VORLIEGENDER TEXT =>
Sage es mir, und ich werde es vergessen. Zeige es mir, und ich werde es vielleicht behalten. Lass es mich tun, und ich werde es können.”

Dieses vor allem bei Beratern und xyz-Coaches beliebte Konfuzius Zitat ist so abgelatscht, wie auch richtig. Zumindest wenn ich so meine letzten Jahre der Ausbildung und Arbeit reflektiere. In den Schulen und der Uni wurde mir so viel gesagt, was ich vergessen habe. Im Praxissemester habe ich so viel gezeigt bekommen, dass davon auch etwas hängen blieb. Ich durfte auch Sachen selber tun, die heute in meinem Wissensspektrum verankert sind.

So ist es auch in dem Jahr Startup verlaufen. Ich hatte nach meinem Abschluss die Wahl in eine Agentur zu gehen und da ein sicheres Einkommen und einen vermeintlich sichern Arbeitsplatz zu bekommen. Dem gegenüber stand das kleine sächsisch-bayrische Startup, welches sich meine Anstellung durch Fördermittel der SAB und des ESF sicherte. Also einen vermeintlich unsicherer Arbeitsplatz.

Meine Aufgaben waren in diesem Jahr weit und bunt gefächert. Ich durfte vor allem eins: machen. Das heißt, mir wurde, sofern es möglich war, gezeigt wie etwas funktioniert, aber in vielen Fällen musste das Wissen erarbeitet werden um es im Alltag anwenden zu können. Ich habe also viel gelernt in dieser Zeit. Ich durfte erfahren, was mir liegt und was mir überhaupt nicht liegt. Ich habe gelernt über meinen Schatten zuspringen und auch gelernt, wie es ist sich mit einem Projekt zu übernehmen.

DEINE ANWEISUNGEN => Gib aus dem Text über das Jahr im Startup alles von „Dieses vor allem“ bis hinunter zu „vermeintlich unsicherer Arbeitsplatz.“ Wort für Wort wieder.

DATENAUSZÜGE =>
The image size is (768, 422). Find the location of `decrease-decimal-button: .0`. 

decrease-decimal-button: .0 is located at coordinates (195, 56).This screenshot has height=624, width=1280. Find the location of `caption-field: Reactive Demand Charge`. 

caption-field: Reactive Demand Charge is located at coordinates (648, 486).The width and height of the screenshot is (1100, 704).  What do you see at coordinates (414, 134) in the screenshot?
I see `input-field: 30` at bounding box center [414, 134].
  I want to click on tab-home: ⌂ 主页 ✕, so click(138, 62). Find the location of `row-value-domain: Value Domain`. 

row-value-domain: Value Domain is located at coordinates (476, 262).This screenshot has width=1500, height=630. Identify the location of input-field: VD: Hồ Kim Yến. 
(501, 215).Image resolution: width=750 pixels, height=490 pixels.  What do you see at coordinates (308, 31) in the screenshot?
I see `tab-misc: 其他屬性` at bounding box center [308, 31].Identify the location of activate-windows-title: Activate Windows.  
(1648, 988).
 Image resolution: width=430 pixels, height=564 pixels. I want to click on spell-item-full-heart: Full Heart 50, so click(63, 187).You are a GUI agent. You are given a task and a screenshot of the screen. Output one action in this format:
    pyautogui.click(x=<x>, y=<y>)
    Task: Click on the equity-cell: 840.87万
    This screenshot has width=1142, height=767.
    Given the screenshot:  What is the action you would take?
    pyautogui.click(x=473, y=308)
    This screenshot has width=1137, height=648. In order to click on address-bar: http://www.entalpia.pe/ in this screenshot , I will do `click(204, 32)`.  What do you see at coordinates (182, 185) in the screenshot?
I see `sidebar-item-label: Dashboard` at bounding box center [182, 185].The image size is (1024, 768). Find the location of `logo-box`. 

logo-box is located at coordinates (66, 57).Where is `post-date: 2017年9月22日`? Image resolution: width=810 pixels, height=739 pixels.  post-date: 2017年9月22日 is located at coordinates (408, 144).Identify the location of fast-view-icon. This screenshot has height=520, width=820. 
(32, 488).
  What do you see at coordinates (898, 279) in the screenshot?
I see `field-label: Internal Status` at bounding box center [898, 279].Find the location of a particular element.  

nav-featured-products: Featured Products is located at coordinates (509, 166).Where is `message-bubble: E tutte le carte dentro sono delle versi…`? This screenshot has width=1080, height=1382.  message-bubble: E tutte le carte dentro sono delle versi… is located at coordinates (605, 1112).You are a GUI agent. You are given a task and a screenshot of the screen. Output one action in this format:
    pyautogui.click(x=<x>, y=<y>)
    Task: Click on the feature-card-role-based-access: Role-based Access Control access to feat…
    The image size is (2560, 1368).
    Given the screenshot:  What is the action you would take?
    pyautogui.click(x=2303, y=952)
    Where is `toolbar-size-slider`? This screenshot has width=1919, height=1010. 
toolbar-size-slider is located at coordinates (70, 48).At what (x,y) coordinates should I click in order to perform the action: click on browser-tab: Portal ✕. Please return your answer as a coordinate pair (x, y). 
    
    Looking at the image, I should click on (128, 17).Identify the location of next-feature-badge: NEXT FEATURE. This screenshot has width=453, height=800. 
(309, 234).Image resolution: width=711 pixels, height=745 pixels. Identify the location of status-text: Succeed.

ANTWORTTEIL =>
Dieses vor allem bei Beratern und xyz-Coaches beliebte Konfuzius Zitat ist so abgelatscht, wie auch richtig. Zumindest wenn ich so meine letzten Jahre der Ausbildung und Arbeit reflektiere. In den Schulen und der Uni wurde mir so viel gesagt, was ich vergessen habe. Im Praxissemester habe ich so viel gezeigt bekommen, dass davon auch etwas hängen blieb. Ich durfte auch Sachen selber tun, die heute in meinem Wissensspektrum verankert sind.

So ist es auch in dem Jahr Startup verlaufen. Ich hatte nach meinem Abschluss die Wahl in eine Agentur zu gehen und da ein sicheres Einkommen und einen vermeintlich sichern Arbeitsplatz zu bekommen. Dem gegenüber stand das kleine sächsisch-bayrische Startup, welches sich meine Anstellung durch Fördermittel der SAB und des ESF sicherte. Also einen vermeintlich unsicherer Arbeitsplatz.